Energy & Fuels, Vol.34, No.4, 4106-4115, 2020
Pore Characterization and Inner Adsorption Mechanism Investigation for Methane in Organic and Inorganic Matters of Shale
The pore characterization and the adsorption property for gas shale have been studied widely due to the vigorous exploration of shale gas reservoirs. However, for a particular shale sample, few research studies have focused on the pore characterizations and inner adsorption mechanisms for different types of pores in organic and inorganic matters. In this research, a low-pressure N-2/CO2 adsorption method with a novel analysis and a simplified local density (SLD) method with a particular regression were utilized to investigate the pore characteristics and inner adsorption mechanisms for methane in organic micropores and inorganic micropores and nonmicropores. Effective pore characterizations were acquired for these three types of pores.

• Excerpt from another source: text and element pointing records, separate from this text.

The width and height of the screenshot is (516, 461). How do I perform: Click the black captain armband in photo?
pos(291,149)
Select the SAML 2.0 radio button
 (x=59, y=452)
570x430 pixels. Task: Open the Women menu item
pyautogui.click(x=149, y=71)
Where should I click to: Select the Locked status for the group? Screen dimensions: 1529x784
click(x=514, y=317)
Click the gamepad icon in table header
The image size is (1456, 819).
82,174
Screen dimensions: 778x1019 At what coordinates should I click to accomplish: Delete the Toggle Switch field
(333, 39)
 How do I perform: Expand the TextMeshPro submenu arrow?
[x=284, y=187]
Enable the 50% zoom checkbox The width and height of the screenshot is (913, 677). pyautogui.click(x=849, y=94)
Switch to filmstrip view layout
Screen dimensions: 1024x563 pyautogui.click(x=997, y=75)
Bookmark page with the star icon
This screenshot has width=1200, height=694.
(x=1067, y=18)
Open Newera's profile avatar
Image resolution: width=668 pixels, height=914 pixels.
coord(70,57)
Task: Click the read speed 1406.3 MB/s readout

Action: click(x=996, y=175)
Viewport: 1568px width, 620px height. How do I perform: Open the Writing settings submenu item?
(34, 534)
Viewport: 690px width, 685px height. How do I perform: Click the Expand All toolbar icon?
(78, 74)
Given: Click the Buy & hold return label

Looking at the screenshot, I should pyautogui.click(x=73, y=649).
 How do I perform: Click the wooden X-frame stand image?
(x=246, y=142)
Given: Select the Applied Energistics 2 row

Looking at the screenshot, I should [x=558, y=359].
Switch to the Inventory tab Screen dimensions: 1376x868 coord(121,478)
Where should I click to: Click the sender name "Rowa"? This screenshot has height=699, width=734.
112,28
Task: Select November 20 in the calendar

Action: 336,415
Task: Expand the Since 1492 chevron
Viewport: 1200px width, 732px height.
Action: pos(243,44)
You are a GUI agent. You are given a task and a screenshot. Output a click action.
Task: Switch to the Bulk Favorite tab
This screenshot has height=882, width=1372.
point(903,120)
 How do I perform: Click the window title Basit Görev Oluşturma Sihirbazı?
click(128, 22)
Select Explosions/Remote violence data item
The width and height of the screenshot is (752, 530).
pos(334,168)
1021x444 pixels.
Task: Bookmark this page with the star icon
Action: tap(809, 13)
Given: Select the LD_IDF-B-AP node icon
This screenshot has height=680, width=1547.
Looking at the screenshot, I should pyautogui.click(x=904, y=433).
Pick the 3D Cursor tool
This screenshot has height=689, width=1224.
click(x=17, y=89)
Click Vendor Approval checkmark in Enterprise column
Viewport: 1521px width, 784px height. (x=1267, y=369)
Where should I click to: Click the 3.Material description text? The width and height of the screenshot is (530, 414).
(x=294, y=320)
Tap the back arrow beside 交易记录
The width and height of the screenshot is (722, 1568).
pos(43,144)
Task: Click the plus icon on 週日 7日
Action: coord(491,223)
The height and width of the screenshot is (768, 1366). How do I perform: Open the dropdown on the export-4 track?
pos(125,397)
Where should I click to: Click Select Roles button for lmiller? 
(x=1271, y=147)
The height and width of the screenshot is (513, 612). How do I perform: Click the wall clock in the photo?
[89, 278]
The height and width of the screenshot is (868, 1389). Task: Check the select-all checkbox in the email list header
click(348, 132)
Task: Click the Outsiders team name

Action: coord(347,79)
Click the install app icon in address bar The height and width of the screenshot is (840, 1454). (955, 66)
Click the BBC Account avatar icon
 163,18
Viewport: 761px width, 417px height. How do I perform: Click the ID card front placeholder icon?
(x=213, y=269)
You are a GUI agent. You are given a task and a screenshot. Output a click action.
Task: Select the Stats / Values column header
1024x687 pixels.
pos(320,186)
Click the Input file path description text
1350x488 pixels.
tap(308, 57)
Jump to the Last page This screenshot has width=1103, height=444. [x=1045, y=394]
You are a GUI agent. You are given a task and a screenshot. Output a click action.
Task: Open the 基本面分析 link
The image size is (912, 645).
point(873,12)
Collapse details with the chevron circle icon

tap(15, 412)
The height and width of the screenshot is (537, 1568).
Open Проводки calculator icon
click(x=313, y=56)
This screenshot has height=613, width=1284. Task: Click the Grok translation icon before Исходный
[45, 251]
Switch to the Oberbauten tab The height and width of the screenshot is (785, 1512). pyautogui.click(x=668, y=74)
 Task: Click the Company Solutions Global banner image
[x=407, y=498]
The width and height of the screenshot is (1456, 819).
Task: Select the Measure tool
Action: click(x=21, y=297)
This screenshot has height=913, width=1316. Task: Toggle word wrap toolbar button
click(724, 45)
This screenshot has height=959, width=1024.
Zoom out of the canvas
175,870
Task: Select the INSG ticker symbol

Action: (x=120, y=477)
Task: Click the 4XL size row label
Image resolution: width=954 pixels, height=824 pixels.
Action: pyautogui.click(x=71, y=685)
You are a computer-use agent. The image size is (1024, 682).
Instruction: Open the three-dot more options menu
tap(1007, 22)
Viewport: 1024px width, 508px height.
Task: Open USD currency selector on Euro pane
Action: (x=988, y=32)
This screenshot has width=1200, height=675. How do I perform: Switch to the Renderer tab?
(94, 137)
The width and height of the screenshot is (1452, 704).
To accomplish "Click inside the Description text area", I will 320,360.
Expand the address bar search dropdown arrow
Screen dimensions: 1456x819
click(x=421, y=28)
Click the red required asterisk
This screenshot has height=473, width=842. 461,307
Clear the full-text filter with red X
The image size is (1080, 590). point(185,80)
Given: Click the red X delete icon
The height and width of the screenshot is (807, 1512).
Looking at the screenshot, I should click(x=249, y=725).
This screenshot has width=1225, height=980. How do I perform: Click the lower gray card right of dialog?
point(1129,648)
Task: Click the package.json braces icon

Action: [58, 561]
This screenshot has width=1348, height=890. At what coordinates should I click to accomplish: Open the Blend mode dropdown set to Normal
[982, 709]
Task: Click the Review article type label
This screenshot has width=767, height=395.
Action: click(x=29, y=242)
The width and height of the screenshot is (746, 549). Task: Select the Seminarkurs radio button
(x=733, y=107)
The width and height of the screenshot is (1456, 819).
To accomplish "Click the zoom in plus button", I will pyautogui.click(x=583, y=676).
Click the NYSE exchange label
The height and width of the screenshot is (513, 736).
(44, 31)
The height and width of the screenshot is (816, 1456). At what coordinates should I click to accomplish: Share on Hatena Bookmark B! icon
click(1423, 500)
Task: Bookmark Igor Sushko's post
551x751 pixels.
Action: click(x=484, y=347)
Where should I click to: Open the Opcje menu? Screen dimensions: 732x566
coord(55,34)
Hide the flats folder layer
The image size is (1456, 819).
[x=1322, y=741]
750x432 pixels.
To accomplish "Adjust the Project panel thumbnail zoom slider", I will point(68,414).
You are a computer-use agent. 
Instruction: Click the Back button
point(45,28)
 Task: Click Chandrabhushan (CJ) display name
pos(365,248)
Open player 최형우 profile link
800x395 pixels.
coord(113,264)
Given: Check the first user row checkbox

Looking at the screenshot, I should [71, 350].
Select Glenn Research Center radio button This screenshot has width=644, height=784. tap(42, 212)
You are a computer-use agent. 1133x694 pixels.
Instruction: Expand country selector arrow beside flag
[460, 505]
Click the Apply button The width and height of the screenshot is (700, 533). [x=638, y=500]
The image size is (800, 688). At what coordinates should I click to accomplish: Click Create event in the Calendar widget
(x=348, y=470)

Furthermore, based on the obtained adsorption proportion of each type of pore to the total adsorption of all the pores, the adsorptions in inorganic micropores and nonmicropores were both essential and nonnegligible. Organic micropores are more competitive than inorganic micropores for adsorption owing to their stronger fluid-wall interaction. Due to the variation in density distribution in the pores, excess adsorption possesses positive and negative relationships with micropore size at high and low pressures, respectively, and slightly negative relationship with nonmicropore size. Besides, strong solid-solid molecule interactions and small pores could bring about a high sensitivity of adsorption to the specific surface area (SSA).